Dr. Jan-Philip Gehrcke
Dr. Jan-Philip Gehrcke

Reputation: 35731

Typescript: when would you use 'unknown' vs. 'object'?

I am still rather new to TypeScript and trying to work on my knowledge and intuition about when to use which types.

When would you use unknown vs. object?

From https://www.typescriptlang.org/docs/handbook/basic-types.html:

About object:

object is a type that represents the non-primitive type, i.e. anything that is not number, string, boolean, symbol, null, or undefined.

About unknown:

We may need to describe the type of variables that we do not know when we are writing an application. These values may come from dynamic content – e.g. from the user – or we may want to intentionally accept all values in our API. In these cases, we want to provide a type that tells the compiler and future readers that this variable could be anything, so we give it the unknown type.

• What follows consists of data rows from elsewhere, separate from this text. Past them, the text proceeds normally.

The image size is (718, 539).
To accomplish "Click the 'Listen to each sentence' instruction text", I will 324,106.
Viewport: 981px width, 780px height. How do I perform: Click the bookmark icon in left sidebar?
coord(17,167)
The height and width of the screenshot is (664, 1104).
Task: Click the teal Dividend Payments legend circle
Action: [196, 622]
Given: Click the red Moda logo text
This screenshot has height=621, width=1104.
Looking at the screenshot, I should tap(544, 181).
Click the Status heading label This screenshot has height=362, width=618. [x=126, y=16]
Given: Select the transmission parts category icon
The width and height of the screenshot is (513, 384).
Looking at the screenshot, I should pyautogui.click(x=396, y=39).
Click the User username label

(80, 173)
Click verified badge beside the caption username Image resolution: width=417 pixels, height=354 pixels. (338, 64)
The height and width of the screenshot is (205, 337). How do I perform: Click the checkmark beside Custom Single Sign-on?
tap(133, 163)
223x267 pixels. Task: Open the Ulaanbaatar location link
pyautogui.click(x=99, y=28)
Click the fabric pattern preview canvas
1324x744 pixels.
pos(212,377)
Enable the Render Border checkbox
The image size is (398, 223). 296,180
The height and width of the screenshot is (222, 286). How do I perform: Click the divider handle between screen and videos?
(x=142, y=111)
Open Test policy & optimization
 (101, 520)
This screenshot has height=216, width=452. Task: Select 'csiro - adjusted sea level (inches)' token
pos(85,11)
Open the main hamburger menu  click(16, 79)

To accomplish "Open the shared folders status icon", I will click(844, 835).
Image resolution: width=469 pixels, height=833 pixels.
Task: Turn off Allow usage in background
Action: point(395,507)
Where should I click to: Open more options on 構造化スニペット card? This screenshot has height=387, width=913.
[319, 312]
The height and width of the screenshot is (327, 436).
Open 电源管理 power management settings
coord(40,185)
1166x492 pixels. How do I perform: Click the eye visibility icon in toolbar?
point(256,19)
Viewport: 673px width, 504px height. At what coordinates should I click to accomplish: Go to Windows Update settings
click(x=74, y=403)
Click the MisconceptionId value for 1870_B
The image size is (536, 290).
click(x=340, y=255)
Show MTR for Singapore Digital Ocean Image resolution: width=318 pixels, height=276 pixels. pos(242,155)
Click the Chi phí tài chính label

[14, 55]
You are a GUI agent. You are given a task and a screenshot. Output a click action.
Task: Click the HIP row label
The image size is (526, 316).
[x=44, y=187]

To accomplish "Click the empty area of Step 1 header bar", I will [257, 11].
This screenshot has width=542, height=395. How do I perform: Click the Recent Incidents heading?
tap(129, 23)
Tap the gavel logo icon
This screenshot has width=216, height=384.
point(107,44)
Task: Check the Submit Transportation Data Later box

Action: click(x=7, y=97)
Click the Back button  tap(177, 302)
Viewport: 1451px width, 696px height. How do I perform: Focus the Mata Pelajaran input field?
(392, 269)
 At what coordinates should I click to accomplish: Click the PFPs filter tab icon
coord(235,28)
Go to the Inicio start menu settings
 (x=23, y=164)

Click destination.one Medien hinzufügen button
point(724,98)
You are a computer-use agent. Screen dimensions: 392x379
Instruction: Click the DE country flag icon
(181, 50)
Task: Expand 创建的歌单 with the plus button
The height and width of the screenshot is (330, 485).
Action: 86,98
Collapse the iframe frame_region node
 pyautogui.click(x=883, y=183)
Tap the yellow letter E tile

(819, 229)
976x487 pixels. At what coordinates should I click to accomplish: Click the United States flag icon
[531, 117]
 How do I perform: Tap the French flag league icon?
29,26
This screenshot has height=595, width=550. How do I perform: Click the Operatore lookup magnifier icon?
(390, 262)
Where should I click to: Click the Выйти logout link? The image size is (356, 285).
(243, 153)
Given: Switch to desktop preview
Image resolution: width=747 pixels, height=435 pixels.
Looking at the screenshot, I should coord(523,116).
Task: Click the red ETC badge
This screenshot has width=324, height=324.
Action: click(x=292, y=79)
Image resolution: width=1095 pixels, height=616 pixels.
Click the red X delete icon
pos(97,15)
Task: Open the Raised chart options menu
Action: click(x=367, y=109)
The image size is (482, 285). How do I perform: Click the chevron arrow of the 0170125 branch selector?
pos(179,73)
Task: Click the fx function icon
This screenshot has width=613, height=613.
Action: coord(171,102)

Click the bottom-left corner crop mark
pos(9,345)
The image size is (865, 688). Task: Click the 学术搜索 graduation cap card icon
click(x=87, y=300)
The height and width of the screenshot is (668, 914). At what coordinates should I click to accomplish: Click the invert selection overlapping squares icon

Is unknown a strict superset of object?

Is unknown maybe precisely object + number + string + boolean + symbol + null + undefined? If not: what's missing -- precisely, or conceptually?

If the TypeScript version matters for answering this: let's assume 3.9 :-).

Upvotes: 4

Views: 5250

Answers (1)

Drag13
Drag13

Reputation: 5988

Don't mix together these two types. The object is kinda "real" type, it exists in runtime, it allows you to deal with instances of the Object. I would say it's just regular, normal type.

But unknown is a kinda different thing. It was created to guard operations with types that don't have a type at all. It denies any direct operations with this type:

const x:unknown = 5;
x+= 1; // Object is of type 'unknown'.

It also not exists in runtime, so you can't create an instance of unknown or something like this.

So, I would say that unknown is the opposite type to any defined type.